Monday, 11 February 2008

‘The Long Price (A Shadow in Summer)’ – Daniel Abraham (Orbit Books)

One of my New Year’s resolutions (regarding what I read) is to tackle some of the larger books I was sent last year but never got round to. One of these is the Orbit edition collecting the first two books of Daniel Abraham’s ‘The Long Price Quartet’, ‘A Shadow in Summer’ and ‘A Betrayal in Winter’. I’ve failed my New Year’s resolution straight away as I’ve finished the first book but will take a little break before starting the second, hopefully the review will help you understand why…

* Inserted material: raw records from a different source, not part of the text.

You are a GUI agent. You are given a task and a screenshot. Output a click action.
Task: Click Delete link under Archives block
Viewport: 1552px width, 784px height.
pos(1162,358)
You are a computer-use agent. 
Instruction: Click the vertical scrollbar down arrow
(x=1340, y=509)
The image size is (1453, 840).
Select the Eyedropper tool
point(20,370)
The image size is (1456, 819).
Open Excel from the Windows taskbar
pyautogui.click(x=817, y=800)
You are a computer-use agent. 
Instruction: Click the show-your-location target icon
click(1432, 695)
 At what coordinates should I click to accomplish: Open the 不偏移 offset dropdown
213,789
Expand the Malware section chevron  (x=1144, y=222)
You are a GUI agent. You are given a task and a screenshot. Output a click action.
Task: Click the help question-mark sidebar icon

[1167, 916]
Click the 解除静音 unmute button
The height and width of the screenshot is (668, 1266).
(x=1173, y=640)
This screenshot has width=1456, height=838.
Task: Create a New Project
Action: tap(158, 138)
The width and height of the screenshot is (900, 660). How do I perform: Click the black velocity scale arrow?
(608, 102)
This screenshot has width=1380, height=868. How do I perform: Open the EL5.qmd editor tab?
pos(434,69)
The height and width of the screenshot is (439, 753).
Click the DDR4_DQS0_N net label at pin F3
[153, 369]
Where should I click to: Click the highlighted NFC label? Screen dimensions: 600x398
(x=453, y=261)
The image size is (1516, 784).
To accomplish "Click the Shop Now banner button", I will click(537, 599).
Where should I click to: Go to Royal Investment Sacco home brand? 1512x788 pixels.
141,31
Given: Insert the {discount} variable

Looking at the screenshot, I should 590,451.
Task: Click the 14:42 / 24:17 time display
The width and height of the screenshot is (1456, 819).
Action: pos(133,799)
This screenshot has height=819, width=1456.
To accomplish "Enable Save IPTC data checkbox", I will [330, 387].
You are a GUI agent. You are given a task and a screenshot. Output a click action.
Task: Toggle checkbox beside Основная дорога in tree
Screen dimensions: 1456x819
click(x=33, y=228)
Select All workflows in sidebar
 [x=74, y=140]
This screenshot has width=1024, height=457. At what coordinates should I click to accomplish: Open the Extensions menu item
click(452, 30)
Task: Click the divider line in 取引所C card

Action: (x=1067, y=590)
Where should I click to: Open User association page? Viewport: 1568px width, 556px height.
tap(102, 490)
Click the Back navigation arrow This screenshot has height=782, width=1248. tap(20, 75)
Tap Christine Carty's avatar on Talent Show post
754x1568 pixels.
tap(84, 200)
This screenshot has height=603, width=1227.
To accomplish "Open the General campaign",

The Summer City of Saraykeht is pre-eminent among the city-states of the Khaiem and this is in no small part due to the Poets and the power they wield through the andat, sorcerous thought given human thought and function. Not everyone can master the andat and, despite the rewards, there are also some that will choose not to. Otah-Kvo is one such man and ‘A Shadow in Summer’ tells the tale of his struggle to find his own life; only to find himself amidst the schemes of foreign powers, vengeful citizens and Saraykeht’s own andat ‘Seedless’. The fate of the city hangs in the balance, maybe the fate of the Khaiem themselves.
The very first thing that struck me about ‘A Shadow in Summer’ was the sheer level of detail and thought that had gone into creating this world. This isn’t a place that simply serves as the backdrop to the story, ‘The World’ (that’s what it’s called, check out the map) is an entity that lives and breathes in its own right. It’s a place that’s so intricately presented that you could almost forget the story and spend a few pages in the tea-shops, at the Poet’s house or walking along the seafront. It also made a welcome change to see evidence of oriental culture, as the underpinning concept of this world, rather the usual ‘Medieval Europe’ tropes. This emphasis on detail can sometimes become ‘over-emphasis’ and it sometimes feels as if the story itself slows down to a crawl (the main reason why I’m taking a break between books), this is also the case when the plot centres around the relationships between principal characters. I’ll freely admit that I found myself really getting bogged down in detail early on and was seriously considering putting the book down for something else. I stuck with it though and am really glad I did. While this may be a book that spends it’s entire time setting things up for future instalments it’s something that also deserves attention in terms of the sheer ‘epic feel’ of the story and the history that underpins it. Characterisation is superb as well and is indicative of Abraham’s ability to move effortlessly between the politics of nations and the relationships of their citizens, putting equal emphasis on each. Whilst Otah-Kvo is the main character the dynamics that really struck me were those between the Poet Heshai and the Andat, two creatures who hate each other but cannot survive alone. When you find out the reason for this I defy you not to feel a little sad for them both.
The book ends on a slightly low-key note but it is clear that the seeds have been sown for momentous things to happen in future books, I’ll be there to see what happens.
‘A Shadow in Summer’ is a difficult book to get into and, at the same time, it demands your absolute attention. If you’re reading it, stick with it and I think you’ll get a lot out of this tale.